Sarah Ruden’s introduction to her new translation of Apuleius’s The Golden Ass mentions the hapax legomenon, the thing said only once. Oh, would that I could claim as much for telling the Agincourt story, which, if anything can be said of it, is repetitive.
Translators of literature are the most admirable of writers: their indelible imprint is in the translated text, yet they themselves do not stand between author and audience. “Catalyst” is the wrong word, because the chemical reaction it sets in motion leaves the catalyst intact; it changes but is unchanged. Surely, for translators this can not be true — though as a monolinguist how would I know.
Ruden’s introduction reminds us that language has its quirks — idiom, figures of speech, dozens of them — and of the difficulty maintaining that quirkiness through translation. My first conscious encounter with the translator’s art was Andrew Bromfield’s masterful conversion of the novels of Georgian author Grigory Shalvovich Chkhartishvili (a.k.a., Boris Akunin), where Bromfield somehow manages to retain the vernacular of a Japanese accent heard by a fictional Russian ear, then written by a Georgian and rendered into English. Might I prefer a meeting with Bromfield over one with Akunin? Perhaps.
The hapax legomenon, the thing said only once, is infrequent in my experience. A case decades ago became the wound that never healed until, that is, words like acid reflux issued from my mouth — a thing said only once — that ended our “möbius friendship,” the kind that have just one side. Hindsight is twenty-twenty, for that was a moment of difference between theatre and drama; the act and the actual have rarely been more clear.
Teaching (that thing I do for money) is hardly hapax-atory.
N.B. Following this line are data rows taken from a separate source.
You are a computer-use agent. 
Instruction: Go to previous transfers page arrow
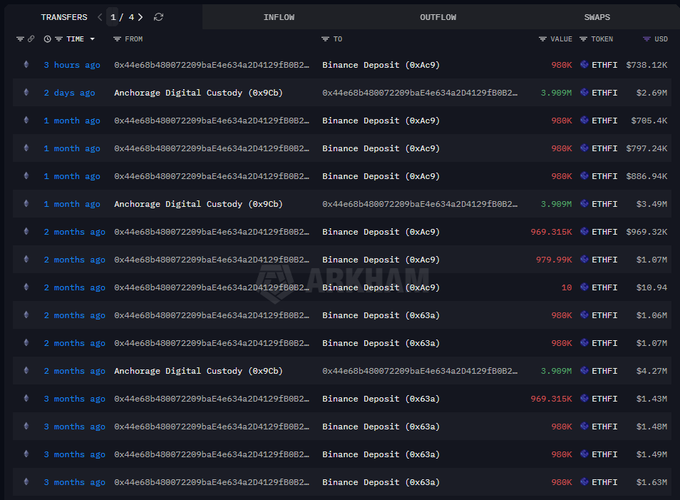point(100,17)
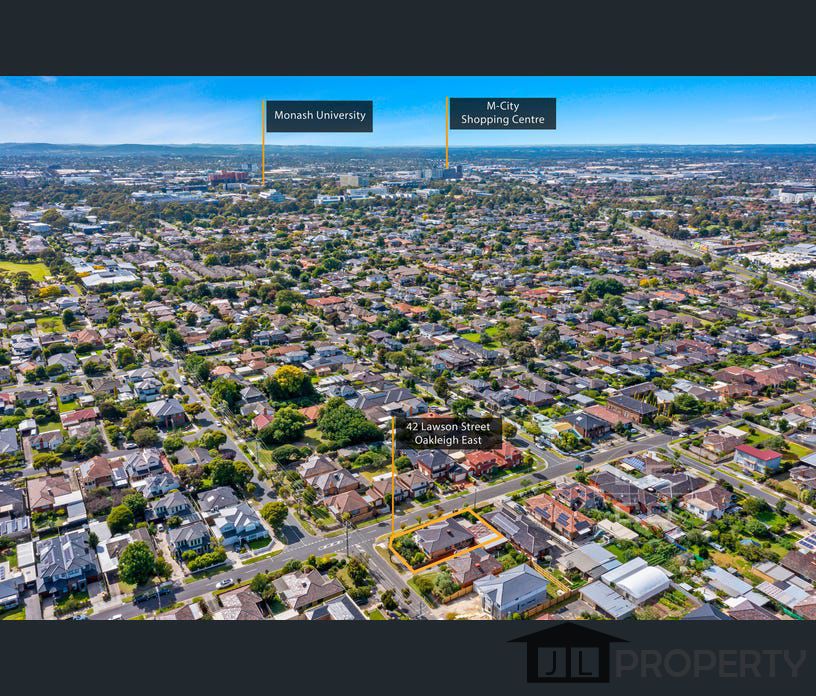This screenshot has width=816, height=696.
Task: Click the top black letterbox bar
Action: pos(408,38)
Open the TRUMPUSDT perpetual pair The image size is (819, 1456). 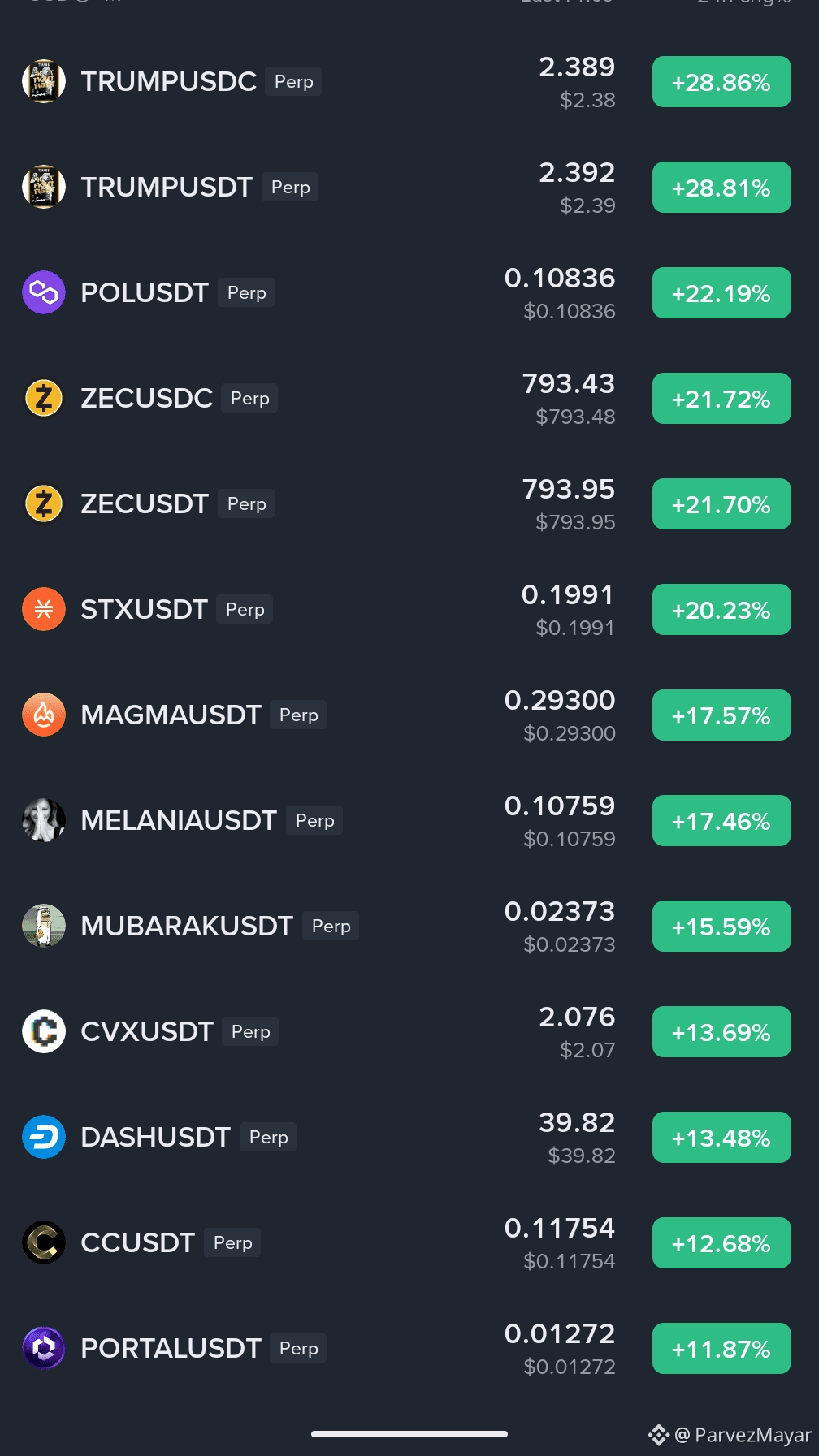tap(410, 187)
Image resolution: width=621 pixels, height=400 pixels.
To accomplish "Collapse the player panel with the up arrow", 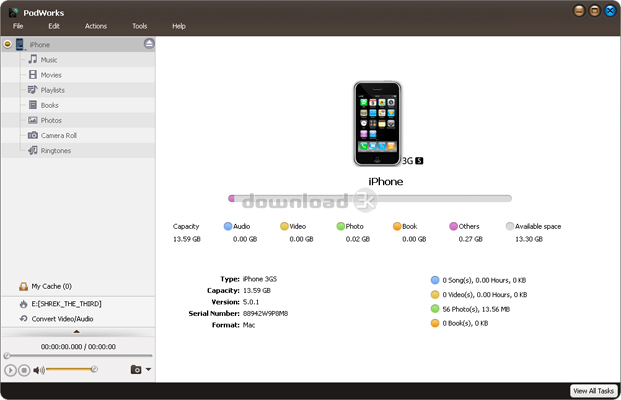I will pos(77,331).
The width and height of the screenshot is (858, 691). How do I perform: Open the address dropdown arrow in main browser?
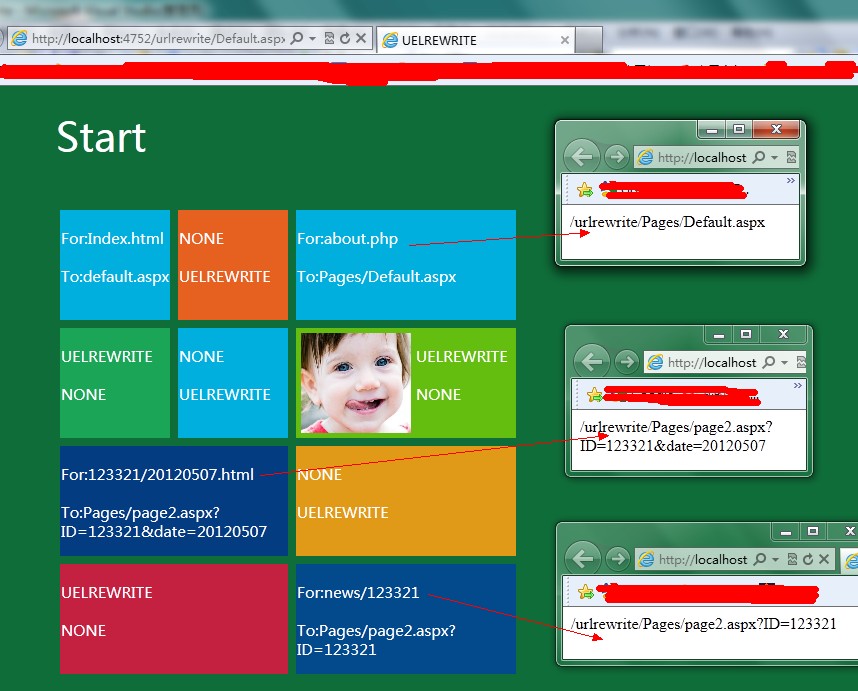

Each academic season for forty-five years finds me saying again for the first time the highlights of architectural history from Pharaonic Egypt to the present; from the dawn of recorded history to what may very well be its dusk. Despite so many years in the metaphoric saddle of academe, however, I know that each class is unique; each class meeting will be like none other because both they and I are not who we were on Tuesday last. Did the Greeks have a phrase for the thing said often but never quite the same?
In the final tally, I will have said few things only once: “Will you marry me?” and “I do.” “You can put this job some place dark and moist!” or “I quit.” And, of course, those few words that will be said as my eyes close for the last time. What do you suppose they’ll be?